What you have to do.
Revise the lines from the one containing "The height and" through the one containing "center [706, 203].", inclusive, replacing "height and width" with "size" and leaving everything else as it stands.

Data supplied.
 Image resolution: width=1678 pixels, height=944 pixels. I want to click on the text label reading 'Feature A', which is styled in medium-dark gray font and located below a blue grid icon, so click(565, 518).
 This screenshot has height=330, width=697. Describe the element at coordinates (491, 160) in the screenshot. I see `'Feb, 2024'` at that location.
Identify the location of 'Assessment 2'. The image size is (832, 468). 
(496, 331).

---

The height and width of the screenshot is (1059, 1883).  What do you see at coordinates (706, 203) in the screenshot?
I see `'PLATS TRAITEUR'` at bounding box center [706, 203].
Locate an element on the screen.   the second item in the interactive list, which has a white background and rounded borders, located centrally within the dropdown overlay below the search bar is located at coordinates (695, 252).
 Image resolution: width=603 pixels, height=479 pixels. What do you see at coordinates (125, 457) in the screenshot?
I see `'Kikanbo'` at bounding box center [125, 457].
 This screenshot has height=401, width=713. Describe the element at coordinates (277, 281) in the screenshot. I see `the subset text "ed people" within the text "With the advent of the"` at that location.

* * *

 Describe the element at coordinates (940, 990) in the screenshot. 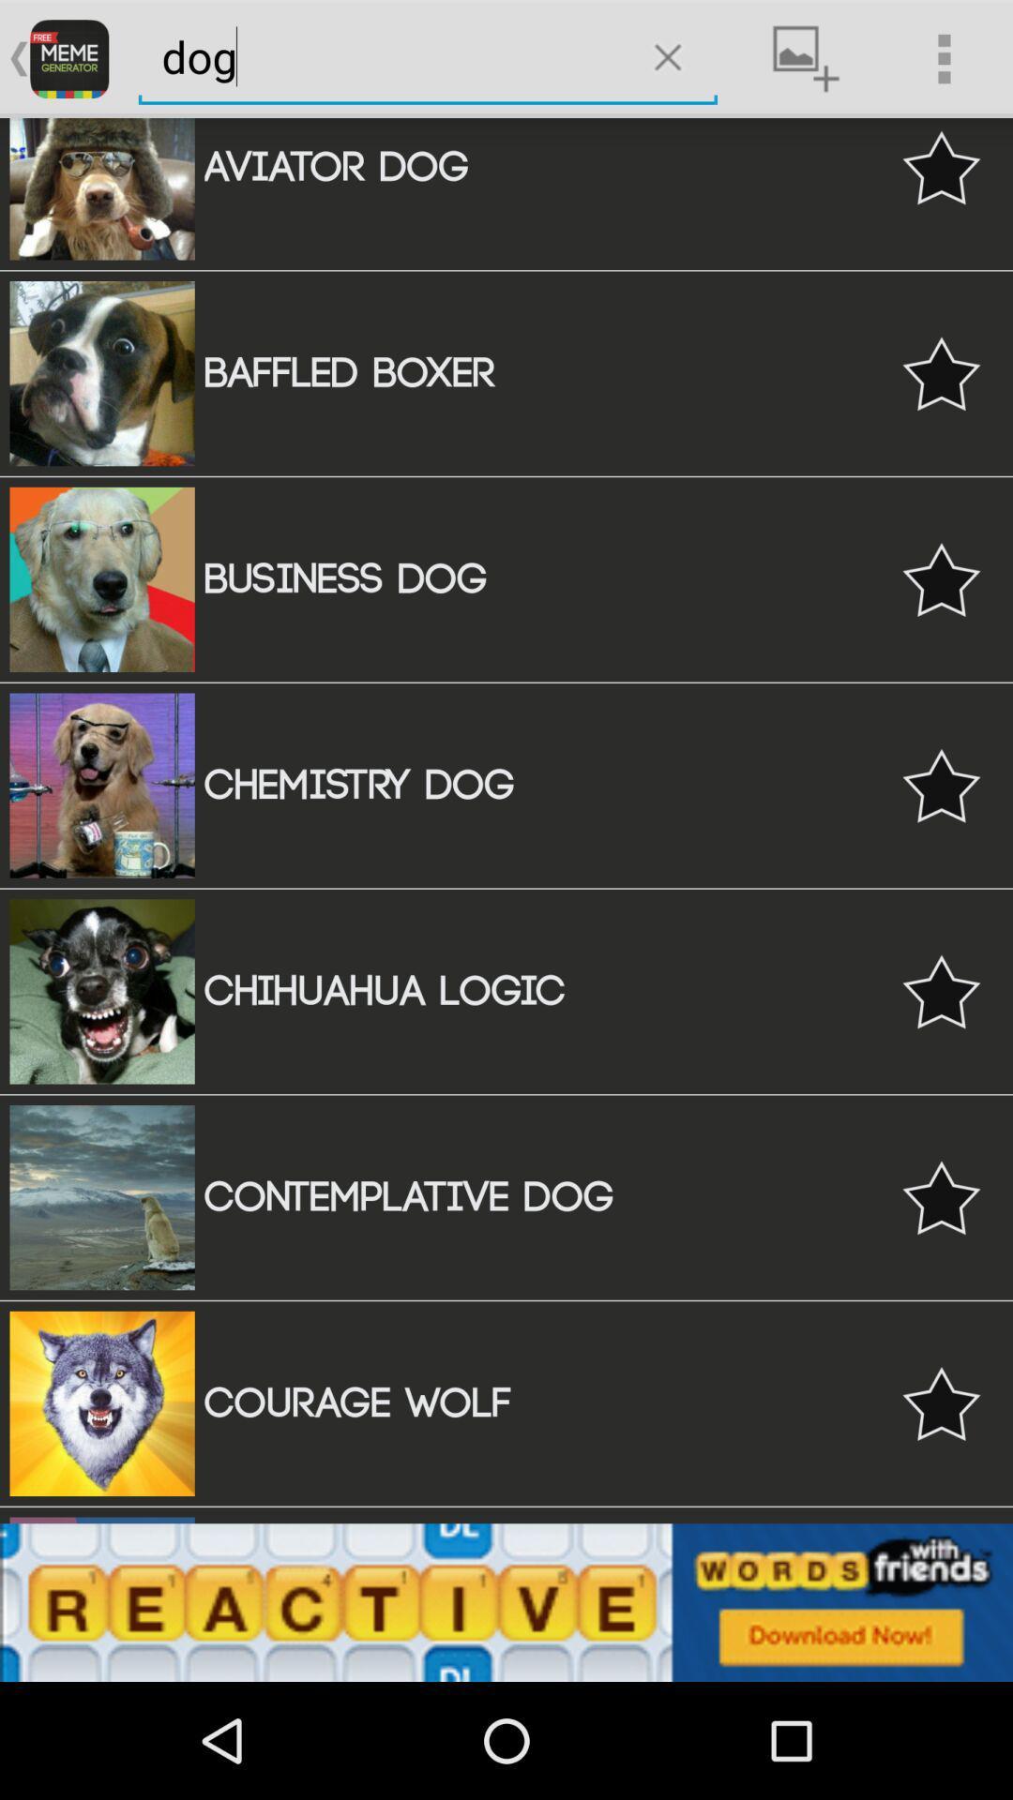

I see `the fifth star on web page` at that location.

The response.
The size of the screenshot is (1059, 1883).  What do you see at coordinates (706, 203) in the screenshot?
I see `'PLATS TRAITEUR'` at bounding box center [706, 203].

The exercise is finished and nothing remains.